Gespeicherte Einträge
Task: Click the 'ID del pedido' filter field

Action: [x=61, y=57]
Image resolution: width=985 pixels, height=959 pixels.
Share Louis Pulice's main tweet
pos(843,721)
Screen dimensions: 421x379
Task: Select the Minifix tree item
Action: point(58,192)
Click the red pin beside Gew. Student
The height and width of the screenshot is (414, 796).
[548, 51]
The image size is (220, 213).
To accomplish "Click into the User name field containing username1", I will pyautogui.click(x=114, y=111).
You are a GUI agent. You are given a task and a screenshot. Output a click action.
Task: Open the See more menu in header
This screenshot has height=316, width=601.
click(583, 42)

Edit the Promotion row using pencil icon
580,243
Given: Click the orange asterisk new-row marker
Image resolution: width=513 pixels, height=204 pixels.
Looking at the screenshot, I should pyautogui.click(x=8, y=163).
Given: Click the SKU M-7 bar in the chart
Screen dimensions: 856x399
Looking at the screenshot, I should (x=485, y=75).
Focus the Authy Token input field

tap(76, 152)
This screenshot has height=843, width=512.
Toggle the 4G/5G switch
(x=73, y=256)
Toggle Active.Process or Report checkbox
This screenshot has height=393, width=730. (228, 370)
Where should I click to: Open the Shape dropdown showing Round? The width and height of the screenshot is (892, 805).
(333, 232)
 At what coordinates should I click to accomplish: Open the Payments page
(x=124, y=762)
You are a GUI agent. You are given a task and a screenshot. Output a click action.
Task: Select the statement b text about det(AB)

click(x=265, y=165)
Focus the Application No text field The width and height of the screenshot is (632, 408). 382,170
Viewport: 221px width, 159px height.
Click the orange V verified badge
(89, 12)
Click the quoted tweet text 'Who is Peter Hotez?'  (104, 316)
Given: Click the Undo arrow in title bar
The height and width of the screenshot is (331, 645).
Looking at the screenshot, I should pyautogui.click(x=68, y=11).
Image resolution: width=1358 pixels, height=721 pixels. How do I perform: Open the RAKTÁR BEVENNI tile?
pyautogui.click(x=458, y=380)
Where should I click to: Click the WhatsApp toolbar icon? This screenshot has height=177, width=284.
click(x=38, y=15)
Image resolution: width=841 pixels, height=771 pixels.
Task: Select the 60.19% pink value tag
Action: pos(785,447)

● **Ziel**: Wie viele Zeilen der Einträge oben enthalten das Wort "Select"? Nenne nur die Zahl.

● **Ergebnis**: 3